Thyroid hormones, primarily T3 and T4, regulate metabolism, body temperature, heart rate, and energy levels. The thyroid is small but has an outsized effect on how you feel day to day. Low thyroid function is one of the most commonly underdiagnosed conditions in women. ⁵

Metabolic hormones include insulin and glucagon, produced by the pancreas. These regulate blood sugar by controlling how glucose moves in and out of cells. Insulin resistance, when cells stop responding to insulin efficiently, is increasingly common and has direct connections to hormonal imbalance. ⁶

Peptides and other hormones include melatonin (sleep regulation), oxytocin (bonding and uterine contractions), leptin and ghrelin (hunger and satiety), and growth hormone. These are less talked about but deeply relevant to how women feel across different life stages. ⁷

The system works as a whole

Here's what most hormone conversations miss: these categories don't operate in separate lanes. They're part of one interconnected system, and what happens in one area affects the others.

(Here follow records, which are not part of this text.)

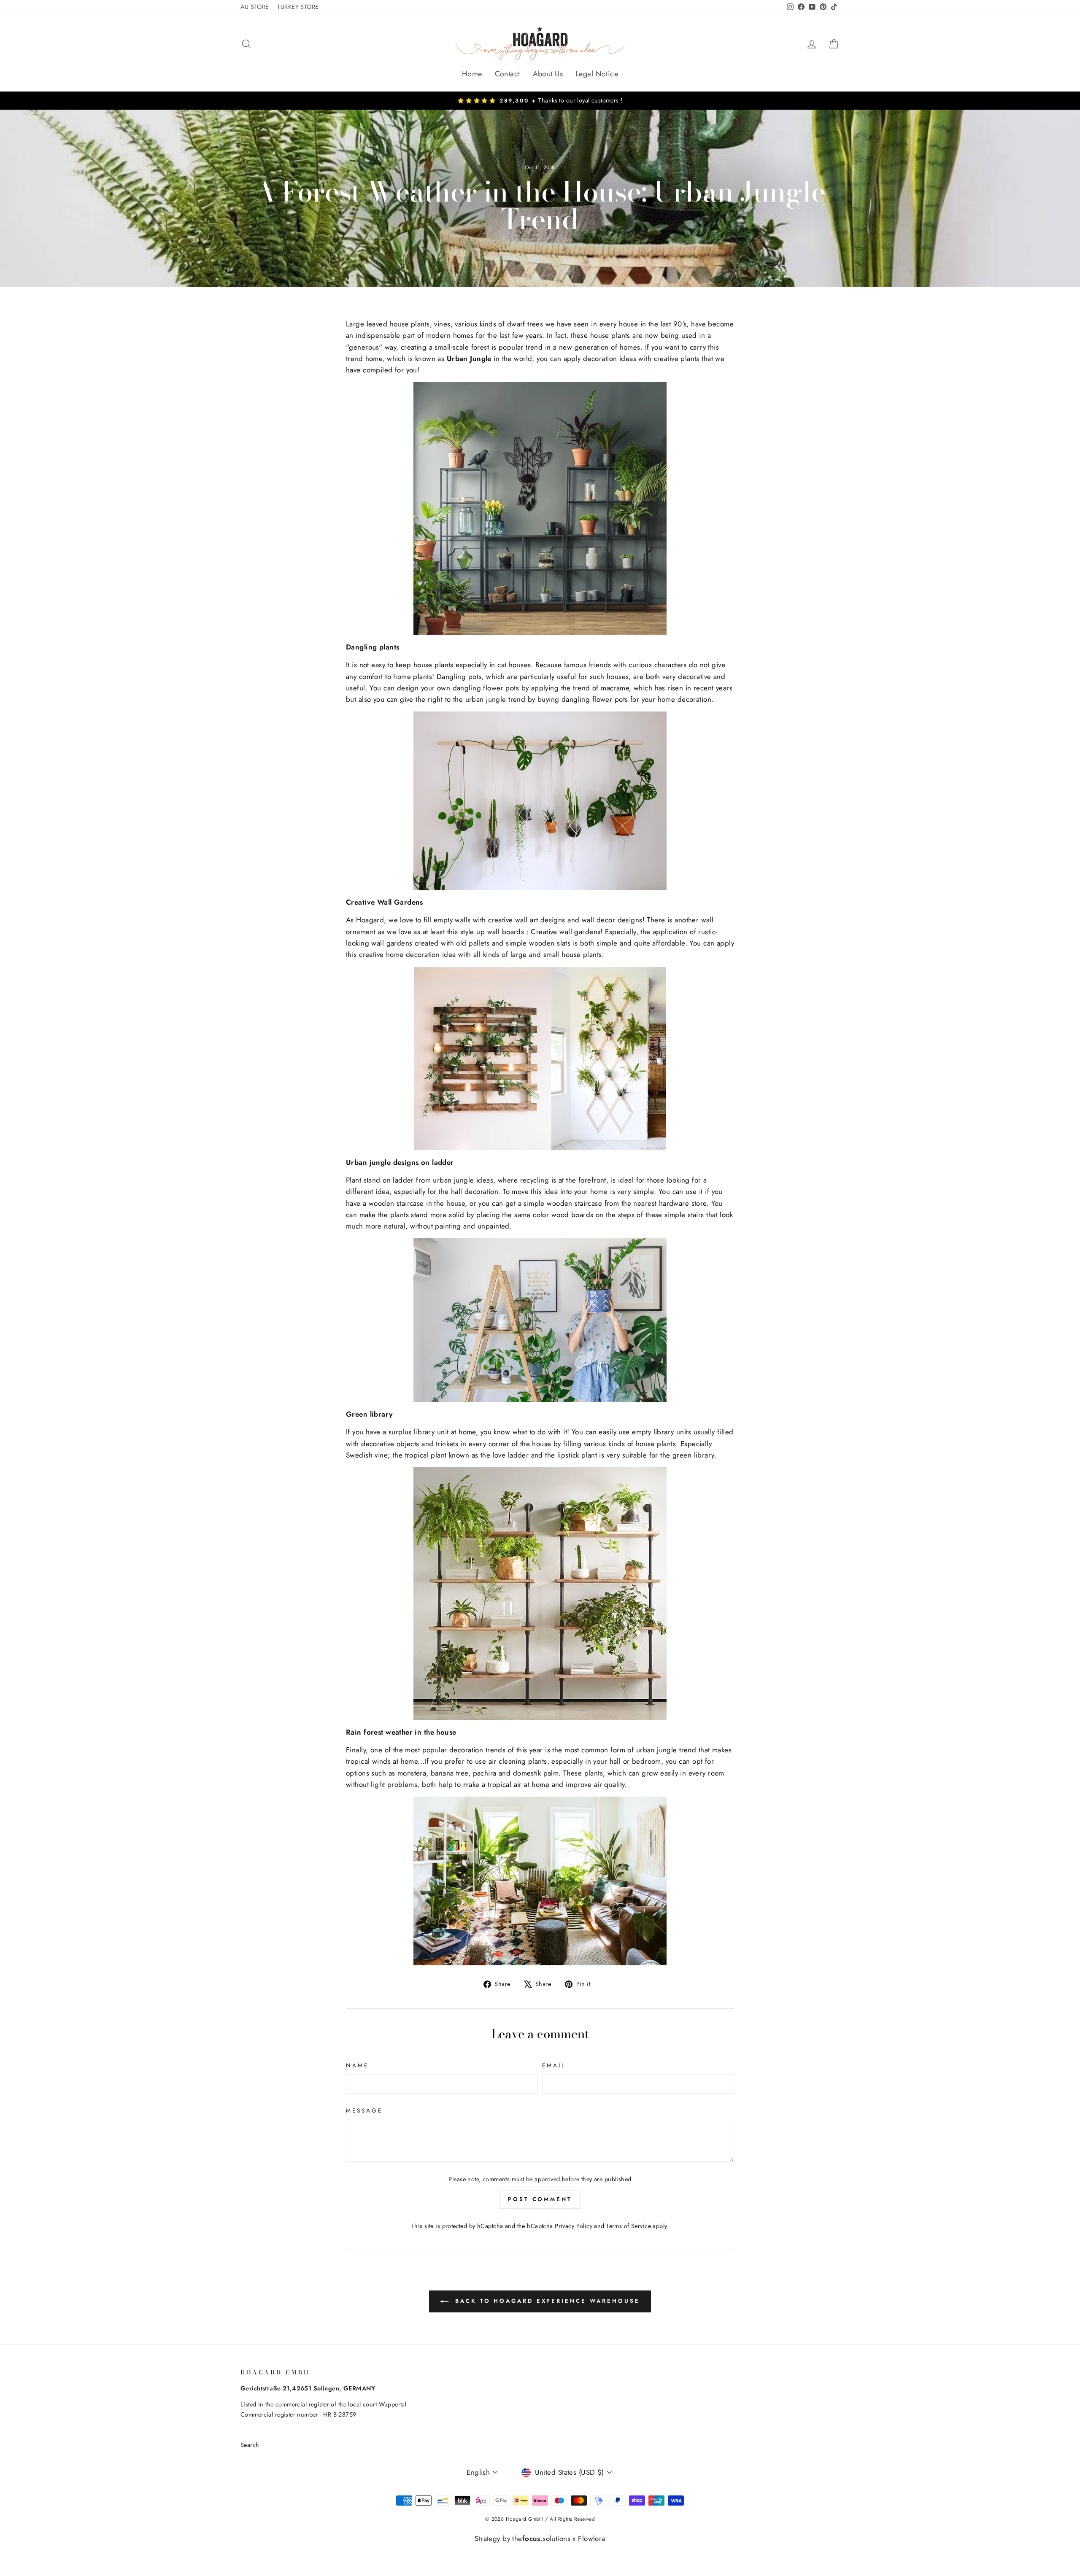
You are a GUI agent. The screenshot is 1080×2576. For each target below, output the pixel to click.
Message (364, 2110)
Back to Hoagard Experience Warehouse (546, 2301)
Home (472, 73)
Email (554, 2065)
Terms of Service (628, 2226)
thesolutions (541, 2538)
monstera (411, 1773)
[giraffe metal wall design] (540, 508)
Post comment (540, 2199)
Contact (507, 73)
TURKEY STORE (298, 7)
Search (249, 2445)
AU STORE (254, 7)
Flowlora (591, 2538)
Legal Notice (596, 73)
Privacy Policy (573, 2226)
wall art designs (540, 920)
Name (357, 2065)
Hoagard (370, 920)
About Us (548, 73)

Cortisol and estrogen are a good example. Chronically elevated cortisol, the kind that comes from sustained stress, may suppress estrogen production and disrupt progesterone levels. ⁸ That can affect your cycle, your mood, your sleep, and your energy all at once, through one underlying mechanism.

Insulin and sex hormones are similarly connected. Elevated insulin levels may increase androgen production in the ovaries, which is one of the drivers behind conditions like PMOS, polyendocrine metabolic ovarian syndrome (formerly called PCOS).⁹

Thyroid function and estrogen also interact. Estrogen influences how thyroid hormones bind to proteins in the blood, which affects how much is actually available for your cells to use. ¹⁰

The body doesn't experience these as separate systems. A disruption in one area creates ripple effects across others. This is why hormonal symptoms are rarely simple and why addressing them well requires looking at the full picture.

Why this matters

Symptoms like fatigue, mood changes, irregular cycles, poor sleep, and brain fog are often written off as stress, aging, or just being a woman. Understanding that these symptoms may have hormonal drivers, and that those drivers are connected, is a different starting point entirely.

Part 2 of this series covers what hormonal disruption actually looks like, which hormone categories tend to be behind the most common symptoms women experience, and why one symptom often has more than one hormonal explanation.

References

1. Boron WF, Boulpaep EL. Medical Physiology. 3rd ed. Elsevier; 2017.
2. Marieb EN, Hoehn K. Human Anatomy and Physiology. 11th ed. Pearson; 2019.
3. Greendale GA, et al. The menopause transition. Endocrinol Metab Clin North Am. 2011;40(4):739–746.
4. Tsigos C, Chrousos GP. Hypothalamic-pituitary-adrenal axis, neuroendocrine factors and stress. J Psychosom Res. 2002;53(4):865–871.
5. Garber JR, et al. Clinical practice guidelines for hypothyroidism in adults. Endocr Pract. 2012;18(6):988–1028.
6. Mauvais-Jarvis F, et al. The role of estrogens in control of energy balance and glucose homeostasis. Endocr Rev. 2013;34(3):309–338.
7. Stárka L, Dušková M. What is a hormone? Physiol Res. 2020;69(Suppl 2):S183–S185.
8. Whirledge S, Cidlowski JA. Glucocorticoids, stress, and fertility. Minerva Endocrinol. 2010;35(2):109–125.
9. Diamanti-Kandarakis E, Dunaif A. Insulin resistance and the polycystic ovary syndrome revisited. Endocr Rev. 2012;33(6):981–1030.
10. Santin AP, Furlanetto TW. Role of estrogen in thyroid function and growth regulation. J Thyroid Res. 2011;2011:875125.